■ **Provided data**:
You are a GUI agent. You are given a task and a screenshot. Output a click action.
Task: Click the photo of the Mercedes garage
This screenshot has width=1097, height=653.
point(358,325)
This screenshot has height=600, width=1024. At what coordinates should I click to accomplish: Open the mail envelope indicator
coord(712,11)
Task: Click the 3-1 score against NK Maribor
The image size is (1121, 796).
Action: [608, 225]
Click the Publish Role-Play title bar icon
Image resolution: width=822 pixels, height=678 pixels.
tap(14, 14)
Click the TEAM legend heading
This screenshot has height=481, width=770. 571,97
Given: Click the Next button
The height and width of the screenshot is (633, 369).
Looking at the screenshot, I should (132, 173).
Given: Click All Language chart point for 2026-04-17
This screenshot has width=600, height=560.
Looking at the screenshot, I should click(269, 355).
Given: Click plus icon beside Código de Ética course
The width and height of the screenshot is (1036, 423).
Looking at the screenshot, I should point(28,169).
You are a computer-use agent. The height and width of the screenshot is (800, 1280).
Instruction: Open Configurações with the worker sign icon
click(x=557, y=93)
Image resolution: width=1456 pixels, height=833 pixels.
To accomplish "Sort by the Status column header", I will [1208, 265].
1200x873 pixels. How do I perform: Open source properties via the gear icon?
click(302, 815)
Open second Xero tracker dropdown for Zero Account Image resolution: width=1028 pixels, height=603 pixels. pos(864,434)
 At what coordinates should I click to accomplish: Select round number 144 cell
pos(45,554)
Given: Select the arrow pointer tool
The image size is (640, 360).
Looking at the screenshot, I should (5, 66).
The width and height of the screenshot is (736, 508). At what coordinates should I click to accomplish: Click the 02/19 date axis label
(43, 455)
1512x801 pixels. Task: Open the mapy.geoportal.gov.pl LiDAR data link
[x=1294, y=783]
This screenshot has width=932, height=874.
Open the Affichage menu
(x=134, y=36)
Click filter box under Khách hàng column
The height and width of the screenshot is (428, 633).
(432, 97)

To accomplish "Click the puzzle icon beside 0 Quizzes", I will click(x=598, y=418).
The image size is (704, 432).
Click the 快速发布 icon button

■ **Action item**: Set down every line of the listing above again, exactly as given.

■ **Your response**:
You are a GUI agent. You are given a task and a screenshot. Output a click action.
Task: Click the photo of the Mercedes garage
This screenshot has width=1097, height=653.
point(358,325)
This screenshot has height=600, width=1024. At what coordinates should I click to accomplish: Open the mail envelope indicator
coord(712,11)
Task: Click the 3-1 score against NK Maribor
The image size is (1121, 796).
Action: [608, 225]
Click the Publish Role-Play title bar icon
Image resolution: width=822 pixels, height=678 pixels.
tap(14, 14)
Click the TEAM legend heading
This screenshot has height=481, width=770. 571,97
Given: Click the Next button
The height and width of the screenshot is (633, 369).
Looking at the screenshot, I should (132, 173).
Given: Click All Language chart point for 2026-04-17
This screenshot has width=600, height=560.
Looking at the screenshot, I should click(269, 355).
Given: Click plus icon beside Código de Ética course
The width and height of the screenshot is (1036, 423).
Looking at the screenshot, I should point(28,169).
You are a computer-use agent. The height and width of the screenshot is (800, 1280).
Instruction: Open Configurações with the worker sign icon
click(x=557, y=93)
Image resolution: width=1456 pixels, height=833 pixels.
To accomplish "Sort by the Status column header", I will [1208, 265].
1200x873 pixels. How do I perform: Open source properties via the gear icon?
click(302, 815)
Open second Xero tracker dropdown for Zero Account Image resolution: width=1028 pixels, height=603 pixels. pos(864,434)
 At what coordinates should I click to accomplish: Select round number 144 cell
pos(45,554)
Given: Select the arrow pointer tool
The image size is (640, 360).
Looking at the screenshot, I should (5, 66).
The width and height of the screenshot is (736, 508). At what coordinates should I click to accomplish: Click the 02/19 date axis label
(43, 455)
1512x801 pixels. Task: Open the mapy.geoportal.gov.pl LiDAR data link
[x=1294, y=783]
This screenshot has width=932, height=874.
Open the Affichage menu
(x=134, y=36)
Click filter box under Khách hàng column
The height and width of the screenshot is (428, 633).
(432, 97)

To accomplish "Click the puzzle icon beside 0 Quizzes", I will click(x=598, y=418).
The image size is (704, 432).
Click the 快速发布 icon button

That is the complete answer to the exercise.